MW: For me, almost every family begins with a catastrophe, the catastrophe of the one that came before it. The Matriarch thinks she can fix the family she’s left behind by building a new one of her own. She responds to one disaster by creating another. It was important to me to have the two catastrophes running alongside one another, and for both to be equally mysterious. We learn very little about the cataclysm that has emptied the world, and the same goes for the family that the Matriarch and the uncle escaped when they moved to the city. Both are interpreted by the Matriarch as cleansing events, as mythical beginnings. She wants to forget the past and move on, but she can’t because she’s never addressed the problem. Their reality has been pushed off course by something and she pretends to embrace it. But she doesn’t understand it. The only thing that’s obvious is that one deep unhappiness follows on from another.
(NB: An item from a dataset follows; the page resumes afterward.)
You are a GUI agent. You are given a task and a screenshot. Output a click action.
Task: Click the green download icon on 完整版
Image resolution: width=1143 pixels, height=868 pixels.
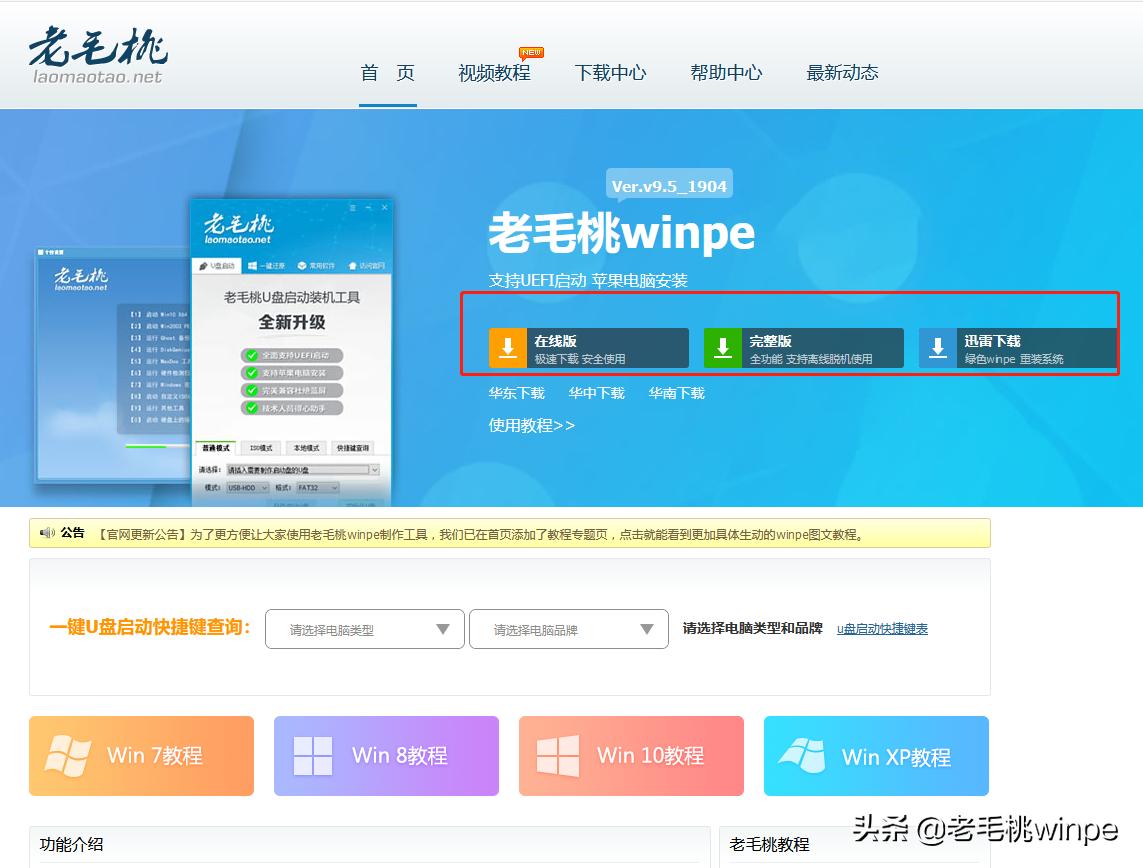coord(722,345)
Above all, I wanted to explore how the family can be a kind of prison, how the isolation and misery it imposes upon its members can follow them for the rest of their lives. It doesn’t matter how dramatic the new beginning is, whether it’s a new city or a razed world, the Matriarch is still the same person. The emphasis she places on the survival of the species is a reflection of her blindness and arrogance. The emptiness of the world around them is also the absence of the possibility for change. When writing The Doloriad, I was interested in extreme metaphor.
TQ: I've read some of your critical work, which is just as carefully contemplated as your novel, but do you write in any other forms?
MW: The first things I ever wrote were plays. I really loved doing that, and maybe I will again in the future. Right now, I’m very interested in short stories, in precision and control. I want to write stories that are contained yet abyssal, with steep drops and sudden changes of scenery. I like the license the form gives you to think on the level of the sentence, to take mad risks. It’s fun to be a miniaturist, especially because The Doloriad is so maximalist, with everything constantly in motion.
TQ: The book reads like an ancient origin story and a highly contemporary absurdist comedy—both held in equal regard. You juggle so many different narrative tropes, maintaining a balance between them all. Where did this book start for you? Where does writing start for you
MW: It’s so hard to say. This book started at the beginning, with Dolores in the wheelbarrow wanting to be obliging but at the same time revealing something hopelessly unchangeable about herself. She tries to acknowledge her uncle, but her body is so big and unwieldy and the wheelbarrow so precarious that even this slight movement pushes everything off balance. It’s a difficult, hostile image, but I feel as if on some level it characterizes the whole book, everyone trying to do their best but being let down in some fundamental way by their own nature. The Matriarch covers up the mistake that leads to the downfall of the family as a miscalculation, but it’s really the same thing: an accident of nature. She can’t help having some hope; she can’t help seeing the world as something to be bettered. So I suppose this book started with an image, but it was an image that contained everything else. All of the different tropes I reached for and all of the different voices I employed were in service of that first image and what it contained.
TQ: Similar to one of Agathe’s visions?
MW: I’ve always identified more strongly with the schoolmaster and his quest to build the perfect mound. Once he’s satisfied with his creation, everything else will end. I feel the same way.